The deal, brokered by U.S. Secretary of State John Kerry, offers a path out of what threatened to be a debilitating political crisis for Afghanistan, with both candidates claiming victory and talking of setting up competing governments.

Such a scenario could have dangerously split the fragile country’s government and security forces at a time the U.S. is pulling out most of its troops and the Taliban continues to wage a fierce insurgency.

Instead, former Finance Minister Ashraf Ghani and former Foreign Minister Abdullah Abdullah consented to abide by a 100 percent, internationally supervised audit of all 8 million ballots in the presidential election and a national unity government once the results are announced.

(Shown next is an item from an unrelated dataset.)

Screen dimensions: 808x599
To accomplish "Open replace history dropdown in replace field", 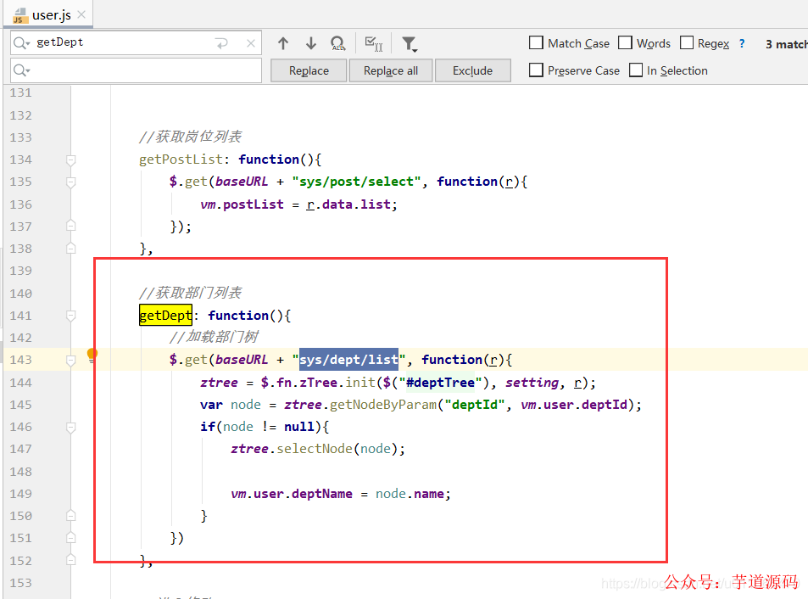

But Kerry, who brokered the breakthrough after two days of negotiations, warned early Sunday that much work still remained. “This will be still a difficult road because there are important obligations required and difficult decisions to be made,” Kerry said.

The audit is expected to take a “number of weeks” and would begin with the ballot boxes in Kabul. Ballot boxes from the provinces are to flown to the capital by helicopter by U.S. and international forces and examined on rolling basis.

Representatives from each campaign as well as international observers will help oversee the review, and the candidate with the most votes would be declared the winner and become president.

Both candidates agreed to respect the result, and the winner would immediately form a national unity government. The inauguration, which had been scheduled for Aug. 2, would be postponed.

Abdullah, who spoke first at the news conference announcing the breakthrough, said the election created “serious challenges.”

But he praised Ghani for ideas on how the audit would be conducted and the framework for a unity government would be established once the victor is determined.

Ghani returned the compliments to Abdullah, lauding his competitor’s patriotism and commitment to a dialogue that promotes national unity.

“Stability is the desire of everyone,” Ghani said. “Our aim is simple: We’ve committed to the most thorough audit” in history. Such a process would remove any ambiguity about the result, he added.

The announcement came as a relief to a country on edge and worried about how the election dispute would resolve itself.

Both the full audit and the agreement to form a unity government drew praise from television commentators immediately after the speeches.